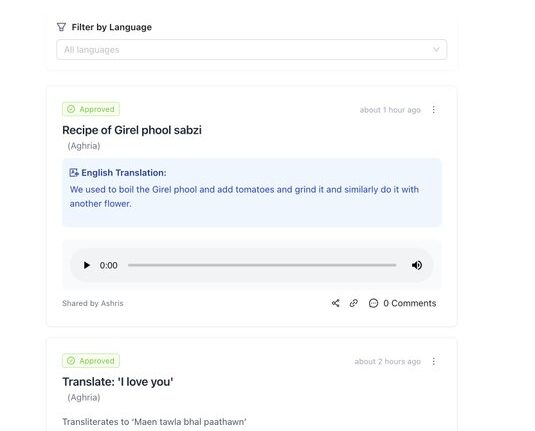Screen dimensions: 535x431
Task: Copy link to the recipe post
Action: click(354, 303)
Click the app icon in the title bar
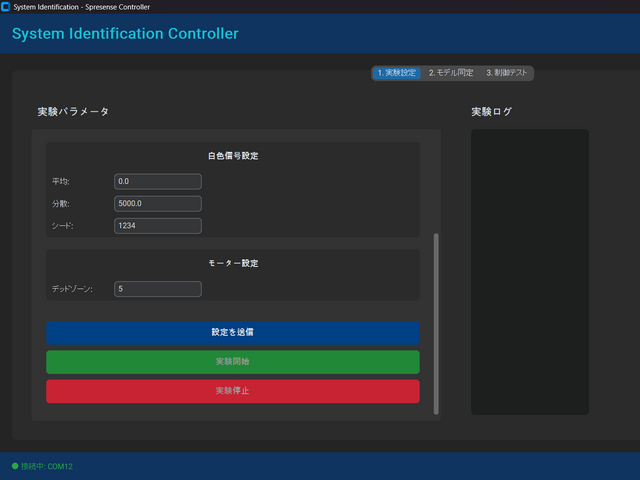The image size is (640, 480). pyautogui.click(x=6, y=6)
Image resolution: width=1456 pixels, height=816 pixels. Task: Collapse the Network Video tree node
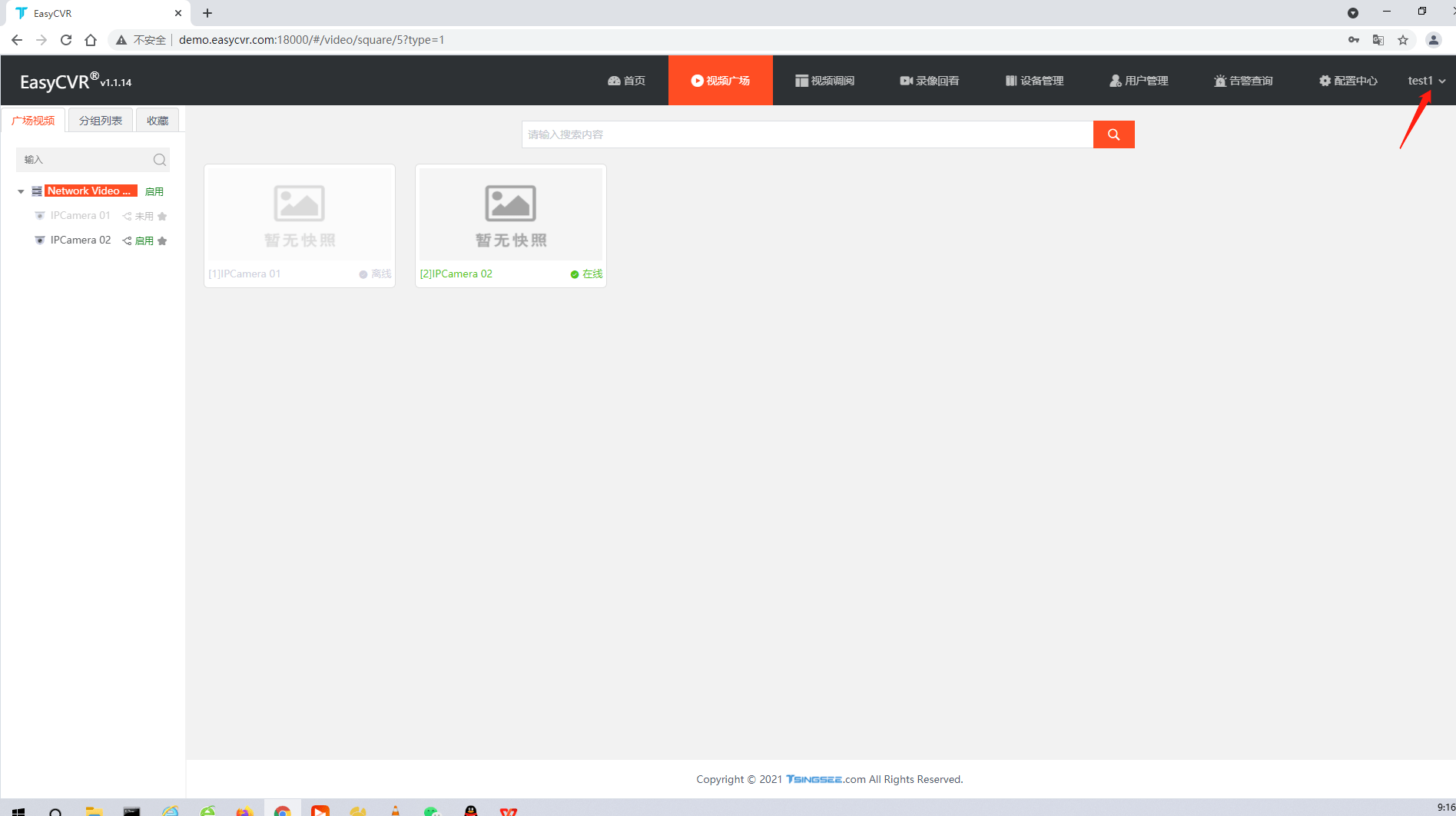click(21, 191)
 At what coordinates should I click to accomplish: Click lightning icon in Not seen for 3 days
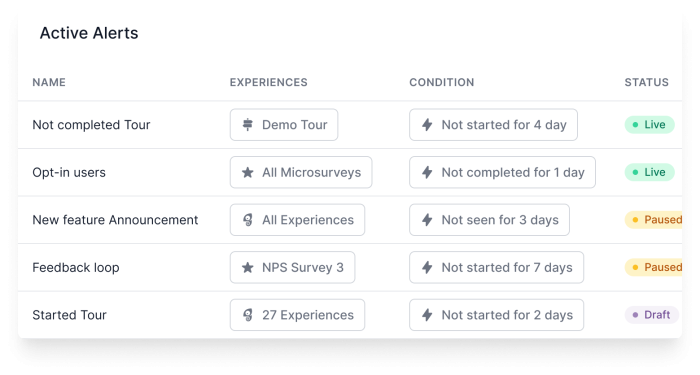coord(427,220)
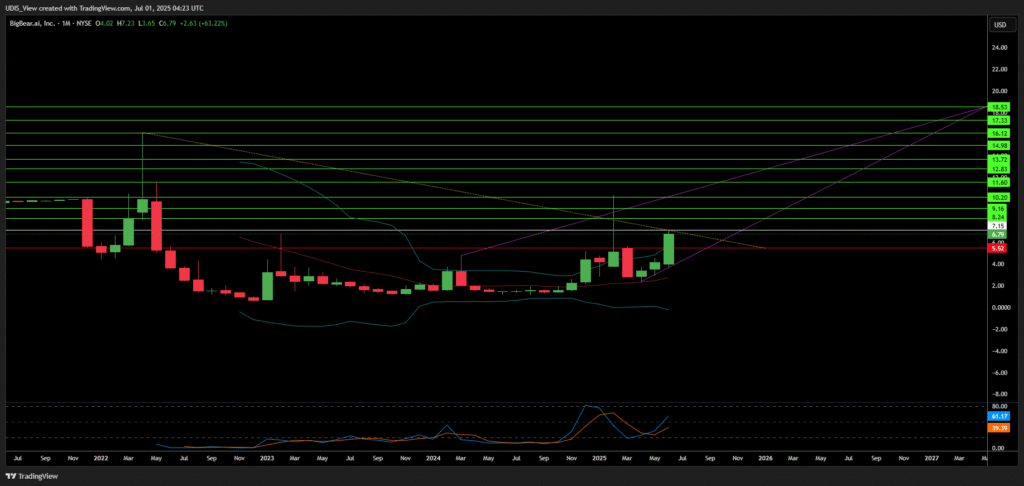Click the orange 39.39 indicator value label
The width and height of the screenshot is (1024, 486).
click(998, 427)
········
*Assignment:* All that is required is the lines from the line containing "Click the app icon in the title bar" through the end of the records above, copied exactly, and none of the pictures.

*Response for this exercise:*
Click the app icon in the title bar
The image size is (640, 480). pyautogui.click(x=6, y=6)
Image resolution: width=1456 pixels, height=816 pixels. Task: Collapse the Network Video tree node
click(21, 191)
 At what coordinates should I click to accomplish: Click lightning icon in Not seen for 3 days
coord(427,220)
Click the orange 39.39 indicator value label
The width and height of the screenshot is (1024, 486).
click(998, 427)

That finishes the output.